_Supplied information_
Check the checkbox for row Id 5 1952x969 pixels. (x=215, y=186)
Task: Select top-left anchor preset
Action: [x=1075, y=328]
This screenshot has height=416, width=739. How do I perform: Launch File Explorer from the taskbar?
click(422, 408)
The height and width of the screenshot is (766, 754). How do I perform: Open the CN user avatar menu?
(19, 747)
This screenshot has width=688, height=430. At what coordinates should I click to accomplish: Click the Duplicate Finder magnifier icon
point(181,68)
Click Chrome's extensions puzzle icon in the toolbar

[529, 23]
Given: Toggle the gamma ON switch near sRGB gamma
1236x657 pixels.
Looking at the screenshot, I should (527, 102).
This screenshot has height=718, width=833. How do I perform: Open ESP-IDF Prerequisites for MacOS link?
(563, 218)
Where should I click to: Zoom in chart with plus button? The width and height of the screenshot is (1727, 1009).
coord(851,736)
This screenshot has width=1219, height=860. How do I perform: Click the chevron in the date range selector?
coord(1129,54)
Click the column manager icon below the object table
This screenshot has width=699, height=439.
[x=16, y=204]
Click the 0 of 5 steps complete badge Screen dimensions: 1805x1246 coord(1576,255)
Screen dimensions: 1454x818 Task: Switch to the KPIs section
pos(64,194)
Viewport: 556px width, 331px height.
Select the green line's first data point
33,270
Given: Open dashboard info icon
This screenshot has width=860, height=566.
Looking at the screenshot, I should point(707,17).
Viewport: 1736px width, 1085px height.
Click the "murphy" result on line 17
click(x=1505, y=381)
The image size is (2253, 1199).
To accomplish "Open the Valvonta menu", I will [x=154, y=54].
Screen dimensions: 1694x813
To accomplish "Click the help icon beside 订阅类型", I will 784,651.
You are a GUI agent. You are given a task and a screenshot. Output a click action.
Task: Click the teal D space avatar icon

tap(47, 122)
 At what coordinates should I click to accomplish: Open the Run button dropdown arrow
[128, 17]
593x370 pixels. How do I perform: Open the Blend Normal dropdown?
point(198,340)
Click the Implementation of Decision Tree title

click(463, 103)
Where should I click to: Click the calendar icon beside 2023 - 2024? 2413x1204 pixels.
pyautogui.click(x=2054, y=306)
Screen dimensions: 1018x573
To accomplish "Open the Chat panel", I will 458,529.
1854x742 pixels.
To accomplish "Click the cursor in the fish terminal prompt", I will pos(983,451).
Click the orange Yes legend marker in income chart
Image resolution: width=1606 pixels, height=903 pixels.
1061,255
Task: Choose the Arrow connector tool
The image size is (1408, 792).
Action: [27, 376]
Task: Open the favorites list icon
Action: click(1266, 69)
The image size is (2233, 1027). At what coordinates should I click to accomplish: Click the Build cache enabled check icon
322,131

_Assignment_
What's needed is every line of the listing, transcribed word for word.

_Task output_
Check the checkbox for row Id 5 1952x969 pixels. (x=215, y=186)
Task: Select top-left anchor preset
Action: [x=1075, y=328]
This screenshot has height=416, width=739. How do I perform: Launch File Explorer from the taskbar?
click(422, 408)
The height and width of the screenshot is (766, 754). How do I perform: Open the CN user avatar menu?
(19, 747)
This screenshot has width=688, height=430. At what coordinates should I click to accomplish: Click the Duplicate Finder magnifier icon
point(181,68)
Click Chrome's extensions puzzle icon in the toolbar

[529, 23]
Given: Toggle the gamma ON switch near sRGB gamma
1236x657 pixels.
Looking at the screenshot, I should (527, 102).
This screenshot has height=718, width=833. How do I perform: Open ESP-IDF Prerequisites for MacOS link?
(563, 218)
Where should I click to: Zoom in chart with plus button? The width and height of the screenshot is (1727, 1009).
coord(851,736)
This screenshot has width=1219, height=860. How do I perform: Click the chevron in the date range selector?
coord(1129,54)
Click the column manager icon below the object table
This screenshot has width=699, height=439.
[x=16, y=204]
Click the 0 of 5 steps complete badge Screen dimensions: 1805x1246 coord(1576,255)
Screen dimensions: 1454x818 Task: Switch to the KPIs section
pos(64,194)
Viewport: 556px width, 331px height.
Select the green line's first data point
33,270
Given: Open dashboard info icon
This screenshot has width=860, height=566.
Looking at the screenshot, I should point(707,17).
Viewport: 1736px width, 1085px height.
Click the "murphy" result on line 17
click(x=1505, y=381)
The image size is (2253, 1199).
To accomplish "Open the Valvonta menu", I will [x=154, y=54].
Screen dimensions: 1694x813
To accomplish "Click the help icon beside 订阅类型", I will 784,651.
You are a GUI agent. You are given a task and a screenshot. Output a click action.
Task: Click the teal D space avatar icon

tap(47, 122)
 At what coordinates should I click to accomplish: Open the Run button dropdown arrow
[128, 17]
593x370 pixels. How do I perform: Open the Blend Normal dropdown?
point(198,340)
Click the Implementation of Decision Tree title

click(463, 103)
Where should I click to: Click the calendar icon beside 2023 - 2024? 2413x1204 pixels.
pyautogui.click(x=2054, y=306)
Screen dimensions: 1018x573
To accomplish "Open the Chat panel", I will 458,529.
1854x742 pixels.
To accomplish "Click the cursor in the fish terminal prompt", I will pos(983,451).
Click the orange Yes legend marker in income chart
Image resolution: width=1606 pixels, height=903 pixels.
1061,255
Task: Choose the Arrow connector tool
The image size is (1408, 792).
Action: [27, 376]
Task: Open the favorites list icon
Action: click(1266, 69)
The image size is (2233, 1027). At what coordinates should I click to accomplish: Click the Build cache enabled check icon
322,131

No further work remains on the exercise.